### Provided records
* * * * * * *

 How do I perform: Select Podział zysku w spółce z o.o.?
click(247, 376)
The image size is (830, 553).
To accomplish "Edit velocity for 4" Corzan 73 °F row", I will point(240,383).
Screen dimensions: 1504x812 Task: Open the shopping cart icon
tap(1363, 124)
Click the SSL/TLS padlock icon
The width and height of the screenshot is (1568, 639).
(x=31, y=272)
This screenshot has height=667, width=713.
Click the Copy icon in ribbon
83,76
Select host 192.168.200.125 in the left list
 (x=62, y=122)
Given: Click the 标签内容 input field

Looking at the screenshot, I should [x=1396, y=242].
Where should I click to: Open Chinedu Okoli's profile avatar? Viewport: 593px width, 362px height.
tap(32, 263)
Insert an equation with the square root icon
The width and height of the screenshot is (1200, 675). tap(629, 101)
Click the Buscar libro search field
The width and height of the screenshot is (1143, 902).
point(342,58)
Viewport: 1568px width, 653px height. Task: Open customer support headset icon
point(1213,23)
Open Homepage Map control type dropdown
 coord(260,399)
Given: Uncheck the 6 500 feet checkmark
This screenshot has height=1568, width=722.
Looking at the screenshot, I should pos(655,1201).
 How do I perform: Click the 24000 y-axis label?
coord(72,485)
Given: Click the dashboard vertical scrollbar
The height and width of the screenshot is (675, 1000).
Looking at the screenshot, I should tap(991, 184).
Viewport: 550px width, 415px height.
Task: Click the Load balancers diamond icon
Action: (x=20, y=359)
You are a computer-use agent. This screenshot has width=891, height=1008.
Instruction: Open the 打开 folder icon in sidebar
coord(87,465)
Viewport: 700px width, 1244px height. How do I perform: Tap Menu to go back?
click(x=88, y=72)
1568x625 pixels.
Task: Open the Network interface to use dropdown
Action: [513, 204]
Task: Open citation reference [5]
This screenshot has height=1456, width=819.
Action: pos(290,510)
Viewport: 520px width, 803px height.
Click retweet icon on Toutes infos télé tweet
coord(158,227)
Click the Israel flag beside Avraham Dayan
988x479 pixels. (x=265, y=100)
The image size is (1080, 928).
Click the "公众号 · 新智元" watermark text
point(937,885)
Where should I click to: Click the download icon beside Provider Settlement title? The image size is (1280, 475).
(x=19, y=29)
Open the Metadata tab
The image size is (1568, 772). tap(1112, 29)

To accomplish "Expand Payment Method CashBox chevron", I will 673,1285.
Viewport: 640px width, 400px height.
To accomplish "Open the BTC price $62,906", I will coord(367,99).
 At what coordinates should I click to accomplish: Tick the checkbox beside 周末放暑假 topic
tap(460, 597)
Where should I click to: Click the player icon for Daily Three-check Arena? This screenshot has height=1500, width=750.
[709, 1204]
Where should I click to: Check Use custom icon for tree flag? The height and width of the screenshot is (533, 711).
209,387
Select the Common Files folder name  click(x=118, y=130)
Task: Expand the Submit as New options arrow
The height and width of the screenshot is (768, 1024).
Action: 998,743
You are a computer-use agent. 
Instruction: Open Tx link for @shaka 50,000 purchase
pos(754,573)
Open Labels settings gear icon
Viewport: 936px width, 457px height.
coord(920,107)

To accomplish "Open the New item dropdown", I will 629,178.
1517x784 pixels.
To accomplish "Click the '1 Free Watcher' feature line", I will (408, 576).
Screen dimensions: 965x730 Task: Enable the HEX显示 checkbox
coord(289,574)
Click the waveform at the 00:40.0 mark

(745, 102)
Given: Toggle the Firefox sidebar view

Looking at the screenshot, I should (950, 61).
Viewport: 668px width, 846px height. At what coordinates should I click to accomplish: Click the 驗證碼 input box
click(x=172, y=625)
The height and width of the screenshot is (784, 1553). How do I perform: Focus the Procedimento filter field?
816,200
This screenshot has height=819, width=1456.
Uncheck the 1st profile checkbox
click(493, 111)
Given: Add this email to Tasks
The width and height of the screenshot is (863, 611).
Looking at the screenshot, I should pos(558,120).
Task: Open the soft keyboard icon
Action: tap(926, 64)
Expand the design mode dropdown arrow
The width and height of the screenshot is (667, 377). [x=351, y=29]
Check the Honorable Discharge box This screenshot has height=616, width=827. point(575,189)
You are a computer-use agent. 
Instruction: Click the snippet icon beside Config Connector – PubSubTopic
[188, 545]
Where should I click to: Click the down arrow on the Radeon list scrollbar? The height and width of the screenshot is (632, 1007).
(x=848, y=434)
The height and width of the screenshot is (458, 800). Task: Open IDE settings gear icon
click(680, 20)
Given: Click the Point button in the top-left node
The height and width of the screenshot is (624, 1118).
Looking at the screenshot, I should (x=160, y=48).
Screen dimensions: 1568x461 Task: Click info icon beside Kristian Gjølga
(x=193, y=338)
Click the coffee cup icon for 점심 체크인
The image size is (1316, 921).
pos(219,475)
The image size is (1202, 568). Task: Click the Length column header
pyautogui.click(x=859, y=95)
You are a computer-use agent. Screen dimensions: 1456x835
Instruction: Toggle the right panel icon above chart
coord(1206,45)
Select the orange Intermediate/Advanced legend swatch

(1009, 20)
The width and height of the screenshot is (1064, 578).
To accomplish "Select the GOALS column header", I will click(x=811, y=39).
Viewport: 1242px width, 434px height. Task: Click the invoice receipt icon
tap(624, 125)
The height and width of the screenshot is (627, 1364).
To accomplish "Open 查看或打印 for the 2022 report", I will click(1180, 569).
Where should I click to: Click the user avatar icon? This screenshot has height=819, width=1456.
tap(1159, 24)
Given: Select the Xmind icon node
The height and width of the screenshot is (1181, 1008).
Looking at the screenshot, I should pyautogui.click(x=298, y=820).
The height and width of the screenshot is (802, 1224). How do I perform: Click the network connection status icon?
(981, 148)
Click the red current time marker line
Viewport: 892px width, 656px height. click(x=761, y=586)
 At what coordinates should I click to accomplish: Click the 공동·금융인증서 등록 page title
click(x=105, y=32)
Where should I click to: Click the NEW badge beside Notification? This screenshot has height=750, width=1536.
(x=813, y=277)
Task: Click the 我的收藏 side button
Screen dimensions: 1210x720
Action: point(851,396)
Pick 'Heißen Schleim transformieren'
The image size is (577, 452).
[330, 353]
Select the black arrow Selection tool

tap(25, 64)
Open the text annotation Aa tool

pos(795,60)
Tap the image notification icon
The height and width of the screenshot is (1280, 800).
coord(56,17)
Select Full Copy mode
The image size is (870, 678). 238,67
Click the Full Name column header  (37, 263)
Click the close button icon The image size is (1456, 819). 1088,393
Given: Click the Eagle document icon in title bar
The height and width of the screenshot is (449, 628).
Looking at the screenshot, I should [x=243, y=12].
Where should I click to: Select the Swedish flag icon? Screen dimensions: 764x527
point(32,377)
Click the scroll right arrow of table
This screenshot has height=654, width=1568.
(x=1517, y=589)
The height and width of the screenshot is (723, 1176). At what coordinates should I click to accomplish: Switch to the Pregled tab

* * * * * * *

### Problem details
Return all lines of the material that have "computer" in them.

### Task solution
You are a computer-use agent. This screenshot has width=891, height=1008.
You are a computer-use agent. 
You are a computer-use agent. 
You are a computer-use agent. Screen dimensions: 1456x835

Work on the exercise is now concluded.